Preventing mother-to-child transmission of HIV
Services preventing mother-to-child transmission (PMTCT) of HIV are available to just over 60 per cent of women in Zambia, but only 36 per cent of women who start treatment complete it, according to the Ministry of Health. PMTCT demands commitment from a patient: the pregnant woman must first visit a clinic for counselling and testing, and if she is HIV positive she must return for treatment during pregnancy, delivery and afterward. Only when the baby is seven months old will staff be able to tell whether the process has been successful. The long distances that many have to travel to reach clinics offering PMTCT services and the social stigma attached to being HIV positive are significant obstacles to women taking up the service.
At the beginning of 2010 there was little antenatal care available in Luwingu, a rural district of northeastern Zambia. Without antenatal consultations, pregnant women are unlikely to find out whether they have HIV, and those who are HIV positive cannot receive PMTCT services. In June, MSF mobile teams started working in four rural health centres in Luwingu, providing reproductive health services, antenatal care, emergency obstetric care and PMTCT services. Between June and December, more than 2,650 antenatal consultations were carried out, and 150 women received postnatal care. Staff provided special supplementary food to 52 HIV-positive women, and enrolled 41 women in the PMTCT programme. MSF has been researching two new World Health Organization protocols for PMTCT, testing their feasibility in remote settings and comparing the outcomes. In Luwingu town, an MSF team provided training in obstetric surgery to surgeons in the district hospital.

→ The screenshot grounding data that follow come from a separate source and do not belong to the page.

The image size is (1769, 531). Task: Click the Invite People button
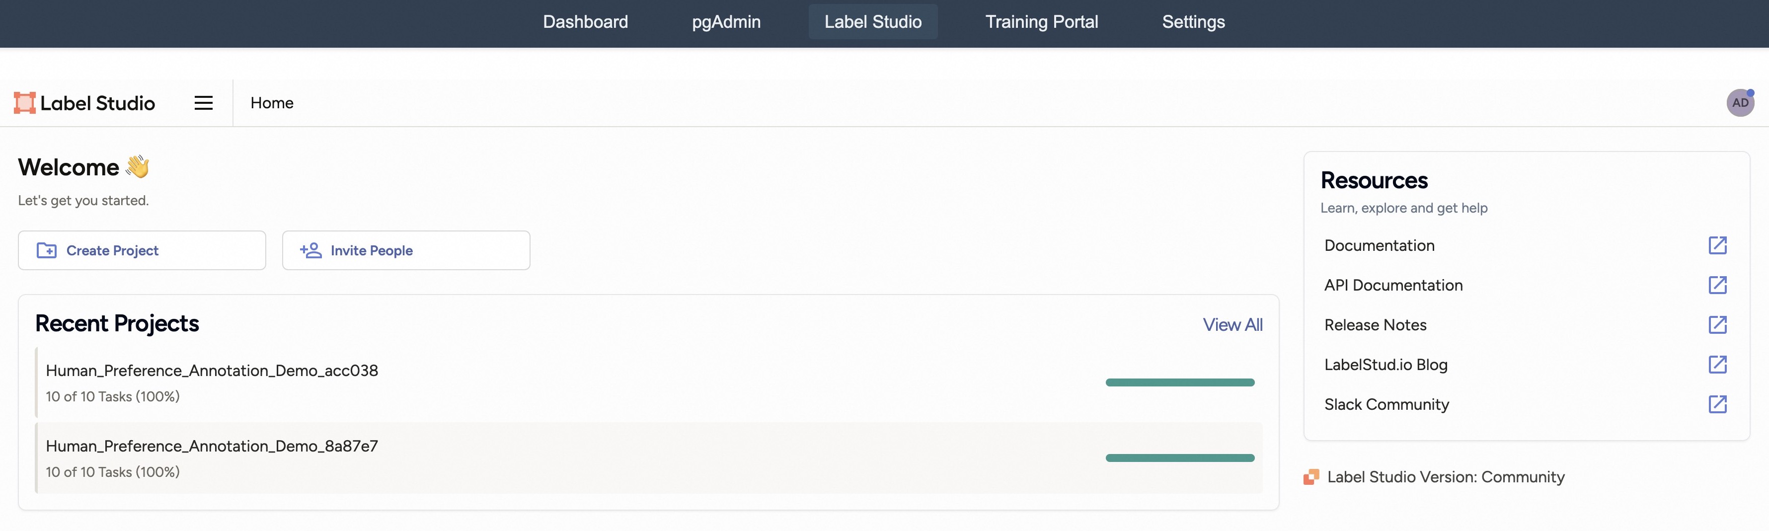coord(406,251)
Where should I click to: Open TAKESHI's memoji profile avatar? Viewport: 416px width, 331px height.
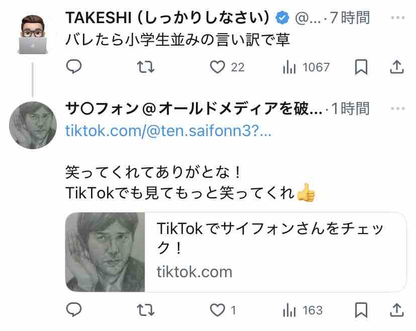33,33
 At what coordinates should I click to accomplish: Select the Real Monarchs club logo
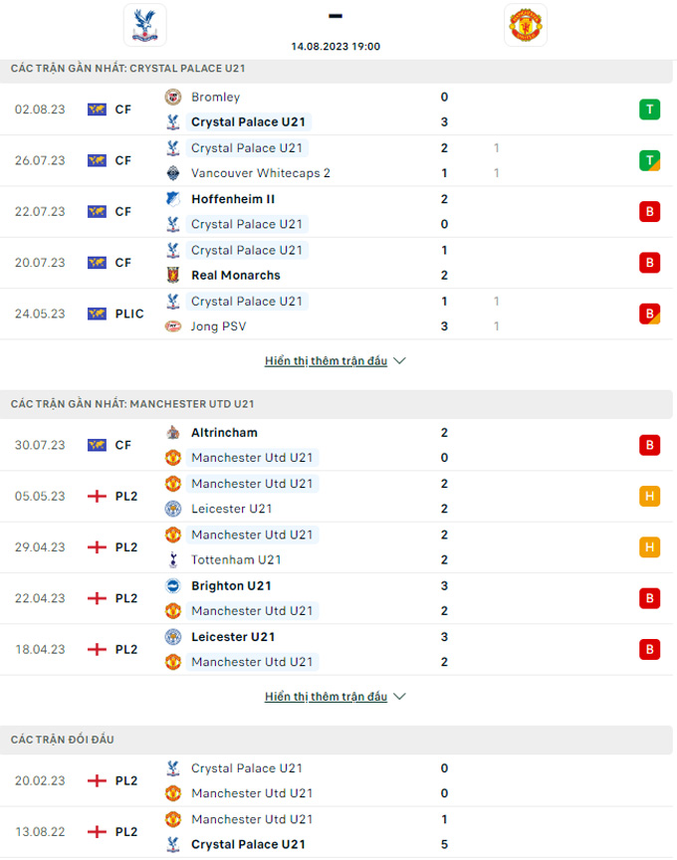click(x=174, y=275)
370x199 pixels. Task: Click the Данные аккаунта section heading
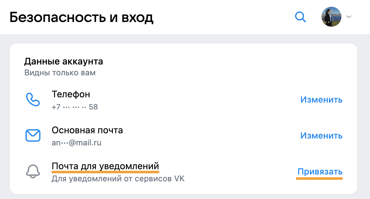coord(63,61)
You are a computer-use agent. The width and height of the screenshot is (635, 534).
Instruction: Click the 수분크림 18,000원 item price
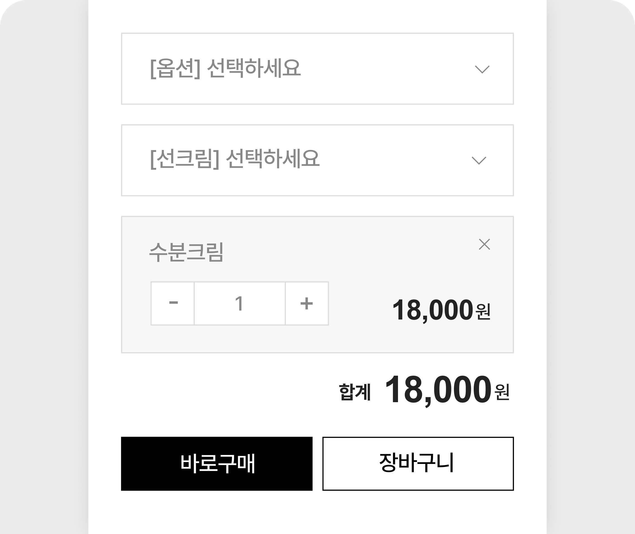[441, 310]
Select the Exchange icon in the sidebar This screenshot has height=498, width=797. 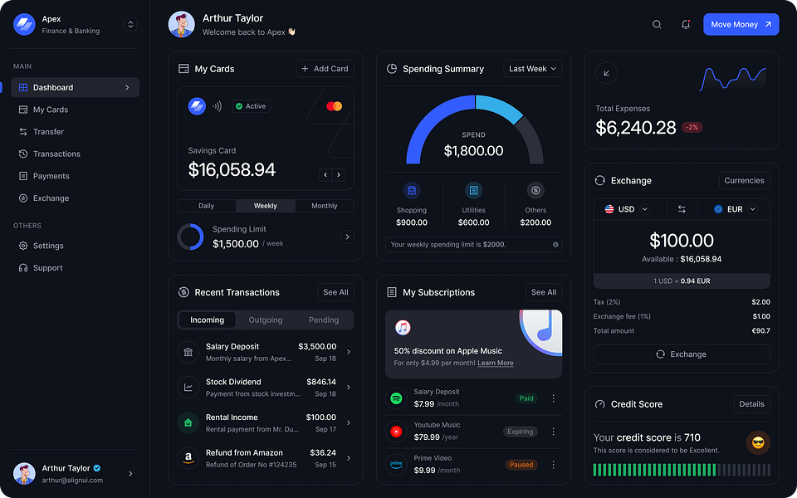coord(25,198)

Cholera and measles outbreaks
One of the worst measles outbreaks in the country since 2003 struck the capital Lusaka in April. According to official figures, by the end of December 2010 more than 14,900 measles cases were reported in the city, and there had been 158 deaths. MSF staff worked in two hospitals, providing medical care to more than 1,860 patients.
There are often outbreaks of cholera in Lusaka during the rainy season, when houses and latrines flood and water collects in stagnant pools. Cholera is spread through contaminated water or food, and can spread rapidly, particularly if people are living in crowded and unsanitary living conditions. The disease causes watery diarrhoea and vomiting that can lead to severe dehydration and death.
In March, during an outbreak that infected more than 6,000 people, MSF teams set up three cholera treatment centres with a total capacity of 570 beds, and supported 19 treatment units with staff and materials, caring for around 5,000 patients in total. Water and sanitation specialists worked hard to halt the spread of the outbreak, providing over 500,000 litres of chlorinated water per day in the affected neighbourhoods. More than 100 volunteers conducted outreach activities, teaching people how to prevent cholera from spreading. MSF has been responding to cholera outbreaks in Zambia since 2004, and is urging local authorities and international donors to improve the country’s preparedness for cholera outbreaks and prevent the loss of so many lives each year.
MSF has worked in Zambia since 1999.